**SET PROBLEM A**
Reproduce, word for word, the application-monitoring passage below, everything from "Add to the projects" down to "charts, and so on.".

begin PASSAGE PROVIDED

Add to the projects I'm following or the projects I'm involved in (as shown below)
Note: Those marked with participation are projects with permissions on the corresponding platform and can be added to the list of projects I'm involved in. Otherwise, they can be added to the watchlist.
You can see the applications I'm involved in and the applications I'm following in the Application Center.
For each project card, you can see statistics of alarms, call anomalies, slow queries, etc., for each project (click for details; later tutorials will explain the details page).
Within the dashboard, the main sections are divided into basic monitoring charts and custom charts. Basic monitoring includes application health charts, business metrics charts, middleware charts, JVM charts, and so on.
After selecting your application (with further options to choose the environment, IP, and time range), you can view three graphs: availability, instance list, and call volume. The host list and container list can be used to navigate to more detailed monitoring of the physical machine and container, as shown in the figure below:
Business metrics provide charts for three types of metrics: HTTP, Dubbo, and gRPC. These charts include QPS, P99-RT, Avg-RT, and Top10-RT for both inbound and outbound metrics.

end PASSAGE PROVIDED
begin DATA IN THIS EXERCISE

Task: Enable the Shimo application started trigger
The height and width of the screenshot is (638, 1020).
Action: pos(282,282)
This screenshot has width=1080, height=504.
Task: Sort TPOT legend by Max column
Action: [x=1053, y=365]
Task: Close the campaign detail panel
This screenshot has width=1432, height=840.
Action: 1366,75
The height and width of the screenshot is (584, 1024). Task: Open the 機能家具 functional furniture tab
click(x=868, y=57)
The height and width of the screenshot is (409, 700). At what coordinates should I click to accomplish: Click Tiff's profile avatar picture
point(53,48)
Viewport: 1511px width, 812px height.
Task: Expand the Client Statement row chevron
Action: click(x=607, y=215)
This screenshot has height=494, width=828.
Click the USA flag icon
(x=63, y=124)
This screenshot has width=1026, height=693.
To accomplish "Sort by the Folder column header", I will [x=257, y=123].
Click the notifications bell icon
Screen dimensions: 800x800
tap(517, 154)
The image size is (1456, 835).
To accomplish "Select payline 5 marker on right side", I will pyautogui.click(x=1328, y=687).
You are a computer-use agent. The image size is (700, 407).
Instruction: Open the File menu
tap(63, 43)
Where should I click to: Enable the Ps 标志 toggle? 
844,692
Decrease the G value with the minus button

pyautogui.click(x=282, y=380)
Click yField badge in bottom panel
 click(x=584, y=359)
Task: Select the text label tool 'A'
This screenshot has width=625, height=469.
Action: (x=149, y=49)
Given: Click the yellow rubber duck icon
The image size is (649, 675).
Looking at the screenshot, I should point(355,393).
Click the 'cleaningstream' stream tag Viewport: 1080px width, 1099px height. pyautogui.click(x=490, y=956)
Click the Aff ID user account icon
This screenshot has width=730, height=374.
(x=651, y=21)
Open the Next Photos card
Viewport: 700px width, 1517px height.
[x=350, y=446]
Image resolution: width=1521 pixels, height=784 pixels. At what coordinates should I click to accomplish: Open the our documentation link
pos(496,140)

end DATA IN THIS EXERCISE

**SET PROBLEM B**
How many lines in the rows above contain the string "Sort"? Reply with the number alone.

**EXERCISE RESPONSE A**
Add to the projects I'm following or the projects I'm involved in (as shown below)
Note: Those marked with participation are projects with permissions on the corresponding platform and can be added to the list of projects I'm involved in. Otherwise, they can be added to the watchlist.
You can see the applications I'm involved in and the applications I'm following in the Application Center.
For each project card, you can see statistics of alarms, call anomalies, slow queries, etc., for each project (click for details; later tutorials will explain the details page).
Within the dashboard, the main sections are divided into basic monitoring charts and custom charts. Basic monitoring includes application health charts, business metrics charts, middleware charts, JVM charts, and so on.

**EXERCISE RESPONSE B**
2